*Problem description*
Filter the records below for the word "Show". Keep each line that has it.
++++ Available records
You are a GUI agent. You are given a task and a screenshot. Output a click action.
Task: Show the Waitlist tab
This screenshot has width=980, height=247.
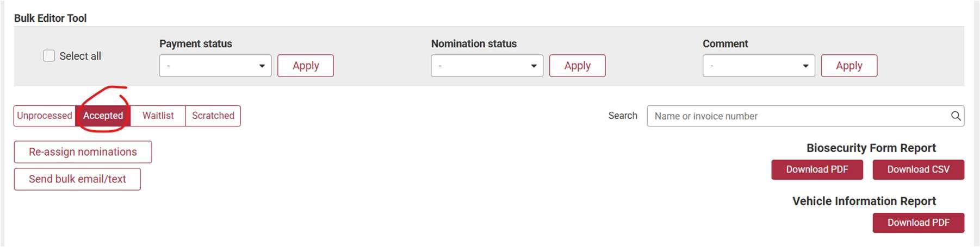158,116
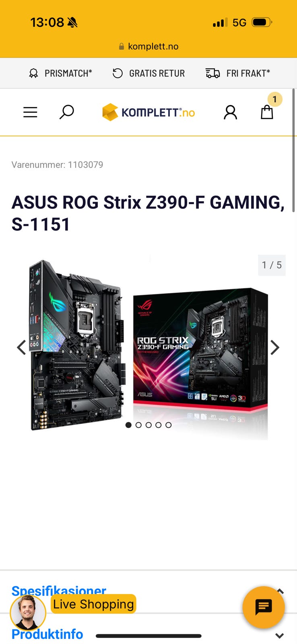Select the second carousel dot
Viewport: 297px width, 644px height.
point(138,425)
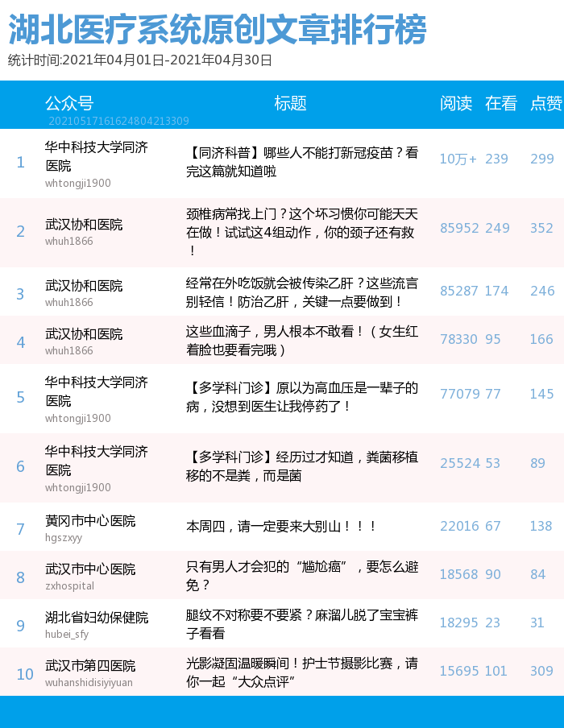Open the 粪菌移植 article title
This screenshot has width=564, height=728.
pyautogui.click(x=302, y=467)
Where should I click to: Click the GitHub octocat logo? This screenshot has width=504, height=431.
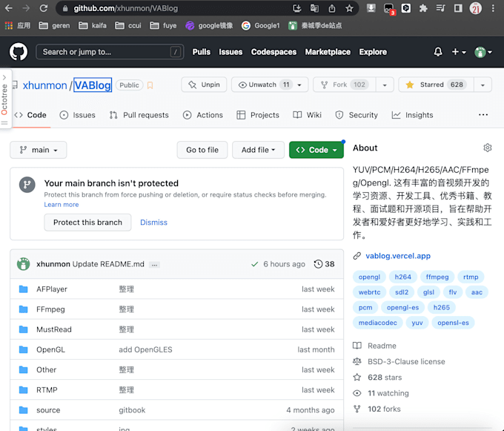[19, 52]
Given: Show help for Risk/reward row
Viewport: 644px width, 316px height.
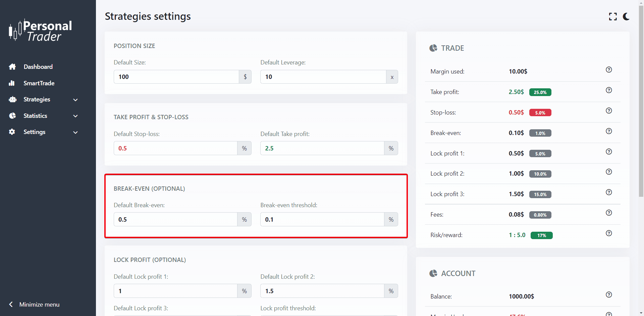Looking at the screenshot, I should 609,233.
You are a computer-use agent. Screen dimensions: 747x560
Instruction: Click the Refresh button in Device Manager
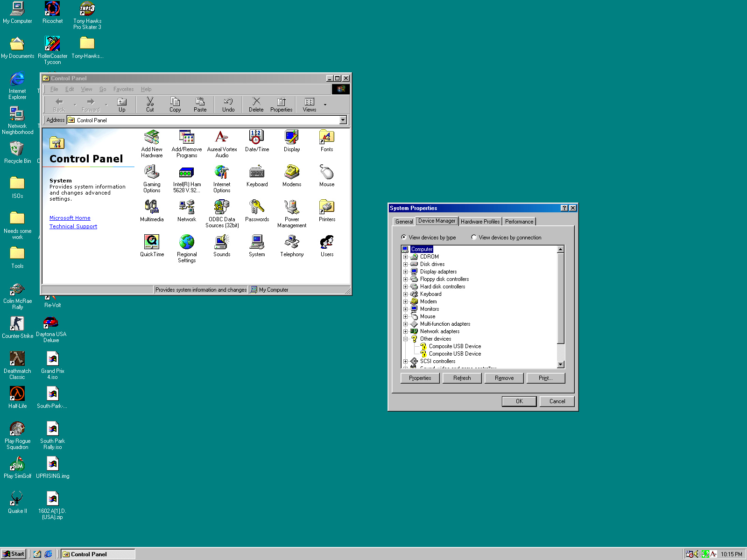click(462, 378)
++++++++
*Exercise solution*
Task: Show the Waitlist tab
Given: Show help for Risk/reward row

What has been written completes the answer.